Adam Njie Jr., a former Iona University guard who briefly transferred to Dayton, has been declared permanently ineligible by the NCAA after admitting he told sports bettors he would intentionally "throw" the first half of two games in December 2024. The admission, part of a broader enforcement review of point-shaving and game-manipulation allegations, leaves Njie’s college future in limbo and adds fresh local fallout to a growing national gambling scandal.

Those details surfaced Wednesday in a report from the New York Post, which cited an NCAA ruling that says Njie agreed to participate in point-shaving schemes ahead of two December 2024 contests and told a bettor he would "throw" the first half. Njie reportedly told investigators he never actually followed through, but the NCAA still classified his actions as a major integrity violation and a Level I offense that triggered permanent ineligibility.

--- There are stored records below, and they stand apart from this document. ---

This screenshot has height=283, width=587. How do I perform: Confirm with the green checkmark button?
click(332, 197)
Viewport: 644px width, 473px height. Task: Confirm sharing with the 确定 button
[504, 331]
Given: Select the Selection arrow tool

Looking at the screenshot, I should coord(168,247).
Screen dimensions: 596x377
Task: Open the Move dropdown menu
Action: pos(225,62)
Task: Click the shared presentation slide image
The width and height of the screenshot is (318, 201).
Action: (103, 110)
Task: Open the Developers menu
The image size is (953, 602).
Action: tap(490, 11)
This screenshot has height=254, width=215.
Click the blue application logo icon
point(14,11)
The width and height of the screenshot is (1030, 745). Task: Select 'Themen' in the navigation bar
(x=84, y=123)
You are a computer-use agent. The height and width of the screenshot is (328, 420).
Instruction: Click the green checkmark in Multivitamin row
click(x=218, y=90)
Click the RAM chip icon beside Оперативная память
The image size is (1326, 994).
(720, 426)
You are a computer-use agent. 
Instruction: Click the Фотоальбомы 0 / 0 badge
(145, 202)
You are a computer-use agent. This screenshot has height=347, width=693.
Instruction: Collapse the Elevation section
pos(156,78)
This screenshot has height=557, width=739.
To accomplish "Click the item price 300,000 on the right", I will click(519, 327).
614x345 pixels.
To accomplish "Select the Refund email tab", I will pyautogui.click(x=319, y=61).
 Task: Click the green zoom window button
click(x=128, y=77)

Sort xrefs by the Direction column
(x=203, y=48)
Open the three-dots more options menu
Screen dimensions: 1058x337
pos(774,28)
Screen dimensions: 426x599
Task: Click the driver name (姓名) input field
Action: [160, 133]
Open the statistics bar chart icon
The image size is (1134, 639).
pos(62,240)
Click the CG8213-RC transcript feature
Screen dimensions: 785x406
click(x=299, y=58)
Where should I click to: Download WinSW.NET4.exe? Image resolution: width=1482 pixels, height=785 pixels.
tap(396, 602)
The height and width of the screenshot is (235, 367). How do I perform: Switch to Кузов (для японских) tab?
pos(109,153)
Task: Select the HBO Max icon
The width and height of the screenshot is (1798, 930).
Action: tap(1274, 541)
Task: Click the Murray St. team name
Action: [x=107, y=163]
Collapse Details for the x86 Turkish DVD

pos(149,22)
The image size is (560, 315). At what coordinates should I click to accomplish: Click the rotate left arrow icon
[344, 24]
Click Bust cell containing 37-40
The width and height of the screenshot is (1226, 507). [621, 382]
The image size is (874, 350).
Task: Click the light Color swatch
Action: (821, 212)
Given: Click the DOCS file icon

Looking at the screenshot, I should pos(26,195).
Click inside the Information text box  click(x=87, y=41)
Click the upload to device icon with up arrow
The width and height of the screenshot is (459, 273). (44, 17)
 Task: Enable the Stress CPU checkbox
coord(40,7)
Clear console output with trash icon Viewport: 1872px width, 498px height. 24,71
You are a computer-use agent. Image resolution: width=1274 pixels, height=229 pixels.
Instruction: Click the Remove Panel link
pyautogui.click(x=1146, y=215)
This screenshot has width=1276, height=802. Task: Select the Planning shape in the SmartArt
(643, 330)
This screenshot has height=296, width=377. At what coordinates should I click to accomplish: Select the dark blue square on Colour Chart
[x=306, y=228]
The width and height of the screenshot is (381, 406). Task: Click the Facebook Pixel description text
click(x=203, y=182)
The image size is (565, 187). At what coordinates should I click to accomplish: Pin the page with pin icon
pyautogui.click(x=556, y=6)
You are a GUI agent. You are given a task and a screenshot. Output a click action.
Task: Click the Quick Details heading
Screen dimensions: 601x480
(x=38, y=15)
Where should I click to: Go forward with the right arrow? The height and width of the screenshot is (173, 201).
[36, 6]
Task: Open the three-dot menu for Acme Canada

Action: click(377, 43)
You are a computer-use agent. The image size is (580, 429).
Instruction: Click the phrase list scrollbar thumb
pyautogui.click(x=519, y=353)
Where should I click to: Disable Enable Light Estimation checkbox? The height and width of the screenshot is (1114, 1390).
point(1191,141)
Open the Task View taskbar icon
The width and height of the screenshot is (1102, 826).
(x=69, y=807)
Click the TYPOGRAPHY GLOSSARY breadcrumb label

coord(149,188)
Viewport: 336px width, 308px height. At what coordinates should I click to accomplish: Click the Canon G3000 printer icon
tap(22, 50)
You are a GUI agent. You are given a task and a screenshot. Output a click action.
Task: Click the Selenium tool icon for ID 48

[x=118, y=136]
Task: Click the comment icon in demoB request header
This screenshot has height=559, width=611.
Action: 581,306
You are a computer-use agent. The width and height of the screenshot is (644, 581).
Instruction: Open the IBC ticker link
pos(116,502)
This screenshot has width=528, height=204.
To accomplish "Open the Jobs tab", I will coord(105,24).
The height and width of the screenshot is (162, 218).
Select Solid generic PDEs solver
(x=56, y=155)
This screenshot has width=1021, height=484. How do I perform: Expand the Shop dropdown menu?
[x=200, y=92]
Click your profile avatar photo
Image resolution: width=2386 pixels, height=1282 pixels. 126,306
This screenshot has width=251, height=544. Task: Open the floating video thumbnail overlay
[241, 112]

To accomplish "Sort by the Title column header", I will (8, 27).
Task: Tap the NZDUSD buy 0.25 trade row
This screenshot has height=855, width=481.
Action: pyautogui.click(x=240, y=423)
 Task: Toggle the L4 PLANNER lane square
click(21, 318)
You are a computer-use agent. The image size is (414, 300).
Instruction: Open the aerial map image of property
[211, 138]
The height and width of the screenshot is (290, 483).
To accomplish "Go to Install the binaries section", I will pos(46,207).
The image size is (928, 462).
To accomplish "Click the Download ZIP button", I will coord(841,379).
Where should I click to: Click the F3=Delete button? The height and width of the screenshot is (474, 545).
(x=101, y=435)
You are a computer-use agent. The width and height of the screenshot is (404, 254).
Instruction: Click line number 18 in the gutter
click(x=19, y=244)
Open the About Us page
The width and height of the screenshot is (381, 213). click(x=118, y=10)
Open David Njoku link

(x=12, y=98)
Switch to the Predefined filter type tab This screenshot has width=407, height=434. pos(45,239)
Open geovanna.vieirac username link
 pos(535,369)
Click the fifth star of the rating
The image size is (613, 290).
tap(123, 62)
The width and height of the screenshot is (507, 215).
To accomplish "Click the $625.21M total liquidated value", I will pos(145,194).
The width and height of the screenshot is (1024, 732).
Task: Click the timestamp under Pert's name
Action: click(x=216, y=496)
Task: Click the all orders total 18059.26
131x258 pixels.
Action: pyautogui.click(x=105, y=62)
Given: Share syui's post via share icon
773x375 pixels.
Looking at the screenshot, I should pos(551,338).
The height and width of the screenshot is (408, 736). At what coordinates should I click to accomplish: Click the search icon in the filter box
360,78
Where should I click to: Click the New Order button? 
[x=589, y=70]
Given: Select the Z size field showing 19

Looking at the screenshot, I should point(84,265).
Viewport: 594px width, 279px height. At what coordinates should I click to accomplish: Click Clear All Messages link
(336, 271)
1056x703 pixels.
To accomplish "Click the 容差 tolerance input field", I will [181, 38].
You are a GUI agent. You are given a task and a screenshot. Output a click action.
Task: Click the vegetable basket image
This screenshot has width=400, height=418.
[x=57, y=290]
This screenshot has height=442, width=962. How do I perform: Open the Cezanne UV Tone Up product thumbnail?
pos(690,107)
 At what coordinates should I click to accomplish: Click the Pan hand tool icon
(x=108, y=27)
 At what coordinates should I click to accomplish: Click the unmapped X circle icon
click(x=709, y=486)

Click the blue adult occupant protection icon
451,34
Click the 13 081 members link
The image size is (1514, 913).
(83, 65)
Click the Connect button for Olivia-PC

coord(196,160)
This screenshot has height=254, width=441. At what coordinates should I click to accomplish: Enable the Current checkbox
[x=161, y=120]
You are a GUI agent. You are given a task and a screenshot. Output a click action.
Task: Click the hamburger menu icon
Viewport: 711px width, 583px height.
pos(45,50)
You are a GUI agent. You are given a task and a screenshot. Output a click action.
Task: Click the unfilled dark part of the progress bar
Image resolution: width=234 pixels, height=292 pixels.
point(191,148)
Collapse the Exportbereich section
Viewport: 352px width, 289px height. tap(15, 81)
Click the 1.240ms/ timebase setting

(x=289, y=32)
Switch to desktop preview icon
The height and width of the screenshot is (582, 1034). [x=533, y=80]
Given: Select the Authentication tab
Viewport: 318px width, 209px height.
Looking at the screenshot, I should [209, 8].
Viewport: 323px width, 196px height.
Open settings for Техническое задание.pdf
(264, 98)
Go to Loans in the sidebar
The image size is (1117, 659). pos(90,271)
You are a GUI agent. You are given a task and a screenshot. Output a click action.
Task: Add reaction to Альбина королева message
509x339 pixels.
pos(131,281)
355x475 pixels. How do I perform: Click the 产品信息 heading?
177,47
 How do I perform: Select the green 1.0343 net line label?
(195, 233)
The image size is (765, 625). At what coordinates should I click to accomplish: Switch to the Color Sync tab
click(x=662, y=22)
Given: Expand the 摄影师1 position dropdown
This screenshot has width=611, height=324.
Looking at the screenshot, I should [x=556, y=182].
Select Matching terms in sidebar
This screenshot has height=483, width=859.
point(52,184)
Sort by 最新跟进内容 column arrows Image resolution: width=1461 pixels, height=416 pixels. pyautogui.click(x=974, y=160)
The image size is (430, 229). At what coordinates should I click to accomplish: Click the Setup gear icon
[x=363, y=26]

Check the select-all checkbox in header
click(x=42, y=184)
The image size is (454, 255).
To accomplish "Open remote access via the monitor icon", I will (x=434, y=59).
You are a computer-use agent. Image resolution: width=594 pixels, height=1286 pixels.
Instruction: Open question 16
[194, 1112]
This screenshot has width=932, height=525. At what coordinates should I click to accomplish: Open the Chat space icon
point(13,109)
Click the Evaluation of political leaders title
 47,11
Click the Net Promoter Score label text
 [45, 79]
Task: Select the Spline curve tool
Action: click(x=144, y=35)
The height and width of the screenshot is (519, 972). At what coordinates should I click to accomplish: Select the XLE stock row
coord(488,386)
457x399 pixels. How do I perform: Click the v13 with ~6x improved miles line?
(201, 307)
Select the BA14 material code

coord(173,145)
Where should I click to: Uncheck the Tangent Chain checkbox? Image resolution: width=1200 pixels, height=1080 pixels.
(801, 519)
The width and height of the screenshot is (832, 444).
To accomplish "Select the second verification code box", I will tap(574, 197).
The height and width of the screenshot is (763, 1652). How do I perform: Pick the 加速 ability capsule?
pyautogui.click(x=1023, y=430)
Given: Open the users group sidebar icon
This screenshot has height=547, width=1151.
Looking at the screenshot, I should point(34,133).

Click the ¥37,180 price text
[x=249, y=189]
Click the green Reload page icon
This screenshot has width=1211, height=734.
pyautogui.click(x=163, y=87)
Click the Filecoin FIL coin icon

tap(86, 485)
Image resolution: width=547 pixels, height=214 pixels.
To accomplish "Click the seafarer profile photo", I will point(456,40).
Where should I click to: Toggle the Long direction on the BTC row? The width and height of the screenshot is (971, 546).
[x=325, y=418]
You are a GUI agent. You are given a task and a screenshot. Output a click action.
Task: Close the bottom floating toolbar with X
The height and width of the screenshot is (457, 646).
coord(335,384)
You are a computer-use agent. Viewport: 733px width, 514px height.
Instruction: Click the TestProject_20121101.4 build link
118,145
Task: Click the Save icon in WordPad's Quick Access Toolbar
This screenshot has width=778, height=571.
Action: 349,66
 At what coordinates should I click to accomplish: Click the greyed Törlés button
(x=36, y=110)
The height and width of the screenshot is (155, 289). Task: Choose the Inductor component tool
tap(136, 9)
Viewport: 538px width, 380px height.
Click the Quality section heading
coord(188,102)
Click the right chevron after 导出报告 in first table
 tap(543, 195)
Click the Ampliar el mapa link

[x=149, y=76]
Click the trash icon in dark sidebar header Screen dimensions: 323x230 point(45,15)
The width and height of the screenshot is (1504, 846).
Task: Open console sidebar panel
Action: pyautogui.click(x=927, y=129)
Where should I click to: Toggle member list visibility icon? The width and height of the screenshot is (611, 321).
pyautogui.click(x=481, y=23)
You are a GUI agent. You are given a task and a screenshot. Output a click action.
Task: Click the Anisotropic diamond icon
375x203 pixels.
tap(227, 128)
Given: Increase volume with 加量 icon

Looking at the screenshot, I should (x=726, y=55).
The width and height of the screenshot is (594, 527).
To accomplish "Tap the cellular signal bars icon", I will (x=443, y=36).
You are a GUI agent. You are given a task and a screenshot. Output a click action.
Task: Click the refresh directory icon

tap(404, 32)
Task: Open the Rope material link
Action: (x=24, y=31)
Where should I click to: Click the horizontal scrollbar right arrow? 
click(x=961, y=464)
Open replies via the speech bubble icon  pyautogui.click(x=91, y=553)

How Investigators Say It Unfolded

According to reporting and enforcement documents, investigators recovered digital communications linking Njie to a bettor and flagged large wagers placed against first-half lines around the games in question, activity officials say they treat the same as outright point-shaving. A federal indictment unsealed in January 2026 charged alleged fixers and bettors with wire fraud and bribery in a sprawling scheme, and NCAA enforcement records reference those January filings in overlapping probes. As outlined by an NCAA enforcement decision, the known bettors in related cases were indicted in the Eastern District of Pennsylvania on Jan. 14, 2026, and prosecutors and news outlets have since connected a series of mid-major games to the federal case.

Where Njie Played And What Changed

Njie broke out as a freshman at Iona in the 2024-25 season, then transferred to Dayton, but the Flyers held him out of competition after the NCAA notified the program of "potential eligibility concerns." ESPN reported the university’s statement, and local reporting later said Njie was no longer enrolled at Dayton.

Hampton Signs Njie Amid Uncertainty

In May, Hampton University listed Njie among its incoming portal additions and included him in the men’s basketball roster announcement, even as questions about his status lingered. The school has not confirmed whether he will be cleared to play while NCAA reviews continue. Hampton University Athletics added Njie on May 22, describing him as a transfer from Iona/Dayton.

Legal And NCAA Consequences

The NCAA treats providing inside information to bettors or conspiring to underperform as its most serious integrity violations. Those offenses are classified as Level I and can result in permanent bans. The January 2026 federal indictment that named alleged fixers and bettors has already triggered dozens of enforcement reviews across the country, and prosecutors say the scheme involved scores of players and nearly 30 games. CBS News and other outlets covered the sweeping charges and the federal press conference that followed.

Njie’s admission, and the way the NCAA has labeled it, is likely to keep his eligibility status tangled up until enforcement staff and any cooperating institutions finish their reviews. For now, his case stands as another reminder of how exposed mid-major programs can be to betting-related manipulation and why schools, regulators and federal authorities insist they will keep tightening oversight.